Don't universally discount social science: it is just as important as physical science. We actually need more social scientists to help understand the reasons behind anti-science movements in the first place, and to help legitimize science as a process, critial thinking, and to debunk illogical arguments.




When you have prominent social scientists arguing that pointing out statistical errors in papers is "Methodological Terrorism" (http://andrewgelman.com/2016/09/21/what-has-happened-down-he...), I call that junk science.

And if social scientists want to "help legitimize science as a process, critial thinking, and to debunk illogical arguments.", they should start with fixing their own reproducibility crisis and p-hacking crisis before instructing other people on science as a process.

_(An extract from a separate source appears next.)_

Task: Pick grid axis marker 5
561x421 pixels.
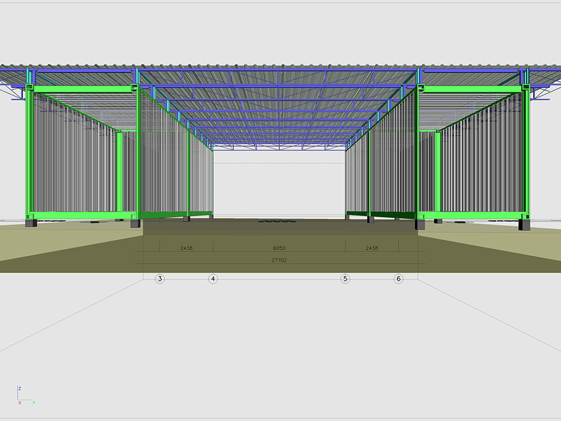Action: [x=345, y=279]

I completely side with Gelman on this issue, but you can't point to this one case to dismiss all of social science. One can find examples of p-hacking, irreproducible research, and fabricated data in any field, but the existence of such does not invalidate the entire discipline.

I am merely cautioning against over generalization that just because there are some high profile examples of bad social science, there is still a lot of very good social science happening and it would be a shame to ignore it.